CCBench (Chinese Culture Bench) is an extension of MMBench specifically designed to evaluate multimodal models’ understanding of Chinese traditional culture. It covers various aspects of Chinese cultural heritage through visual question answering.

Task Description#

  • Task Type: Visual Multiple-Choice Q&A (Chinese Culture)

  • Input: Image with question about Chinese culture

  • Output: Single correct answer letter (A, B, C, or D)

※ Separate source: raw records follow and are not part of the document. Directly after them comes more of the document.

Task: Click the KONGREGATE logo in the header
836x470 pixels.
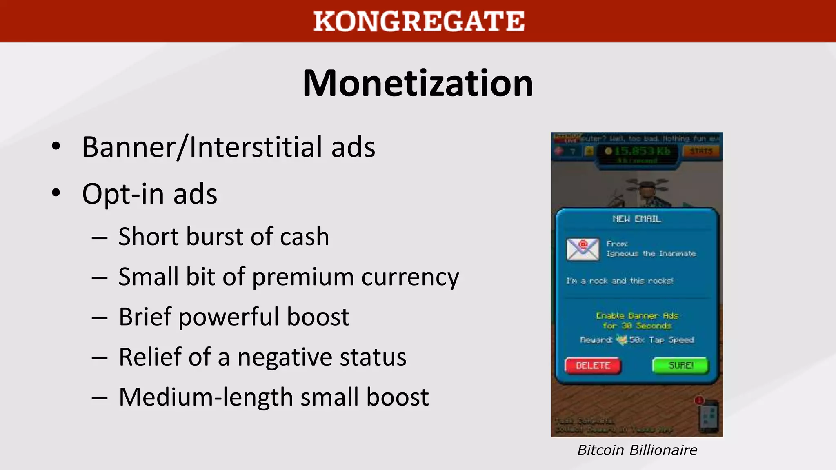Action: (x=418, y=21)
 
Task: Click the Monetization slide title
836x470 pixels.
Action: (x=418, y=83)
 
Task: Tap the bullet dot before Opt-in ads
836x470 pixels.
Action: (x=56, y=193)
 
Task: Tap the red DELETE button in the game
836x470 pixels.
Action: (x=593, y=366)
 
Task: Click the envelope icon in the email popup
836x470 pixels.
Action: (x=583, y=249)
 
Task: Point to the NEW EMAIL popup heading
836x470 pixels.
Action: (x=636, y=219)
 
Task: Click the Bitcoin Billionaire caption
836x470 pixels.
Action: (x=637, y=450)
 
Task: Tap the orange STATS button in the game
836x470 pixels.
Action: (x=701, y=151)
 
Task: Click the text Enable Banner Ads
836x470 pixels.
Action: (x=637, y=316)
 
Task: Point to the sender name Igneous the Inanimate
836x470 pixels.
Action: (x=651, y=254)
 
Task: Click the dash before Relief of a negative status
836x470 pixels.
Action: (x=100, y=358)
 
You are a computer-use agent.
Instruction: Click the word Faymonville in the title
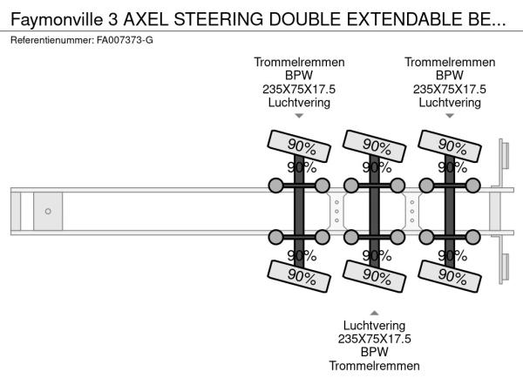coord(57,19)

  • Language: Primarily Chinese content

Key Features#

  • Questions about Chinese traditional culture

  • Categories: Calligraphy, Painting, Cultural Relics, Food & Clothes

  • Historical Figures, Scenery & Building, Sketch Reasoning, Traditional Shows

  • Tests cultural knowledge combined with visual understanding

  • Extension of the MMBench evaluation framework

Evaluation Notes#

  • Default configuration uses 0-shot evaluation

  • Uses Chain-of-Thought (CoT) prompting

  • Evaluates on test split

  • Simple accuracy metric for scoring

  • Requires both visual perception and cultural knowledge

Properties#

Property

Value

Benchmark Name

cc_bench

Dataset ID

lmms-lab/MMBench

Paper

N/A

Tags

Knowledge, MCQ, MultiModal

Metrics

acc

Default Shots

0-shot

Evaluation Split

test

Data Statistics#

Metric

Value

Total Samples

2,040

Prompt Length (Mean)

270.1 chars

Prompt Length (Min/Max)

254 / 394 chars

Image Statistics:

Metric

Value

Total Images

2,040

Images per Sample

min: 1, max: 1, mean: 1

Resolution Range

119x118 - 512x512

Formats

jpeg

Sample Example#

Subset: cc

{
  "input": [
    {
      "id": "2797f551",
      "content": [
        {
          "text": "Answer the following multiple choice question. The last line of your response should be of the following format: 'ANSWER: [LETTER]' (without quotes) where [LETTER] is one of A,B,C,D. Think step by step before answering.\n\n图中所示建筑名称为?\n\nA) 天坛\nB) 故宫\nC) 黄鹤楼\nD) 少林寺"
        },
        {
          "image": "[BASE64_IMAGE: jpeg, ~22.7KB]"
        }
      ]
    }
  ],
  "choices": [
    "天坛",
    "故宫",
    "黄鹤楼",
    "少林寺"
  ],
  "target": "A",
  "id": 0,
  "group_id": 0,
  "metadata": {
    "index": 0,
    "category": "scenery_building",
    "source": "https://zh.wikipedia.org/wiki/%E5%A4%A9%E5%9D%9B"
  }
}

Prompt Template#

Prompt Template:

Answer the following multiple choice question. The last line of your response should be of the following format: 'ANSWER: [LETTER]' (without quotes) where [LETTER] is one of {letters}. Think step by step before answering.

{question}

{choices}

Usage#

Using CLI#

evalscope eval \
    --model YOUR_MODEL \
    --api-url OPENAI_API_COMPAT_URL \
    --api-key EMPTY_TOKEN \
    --datasets cc_bench \
    --limit 10  # Remove this line for formal evaluation

Using Python#

from evalscope import run_task
from evalscope.config import TaskConfig

task_cfg = TaskConfig(
    model='YOUR_MODEL',
    api_url='OPENAI_API_COMPAT_URL',
    api_key='EMPTY_TOKEN',
    datasets=['cc_bench'],
    limit=10,  # Remove this line for formal evaluation
)

run_task(task_cfg=task_cfg)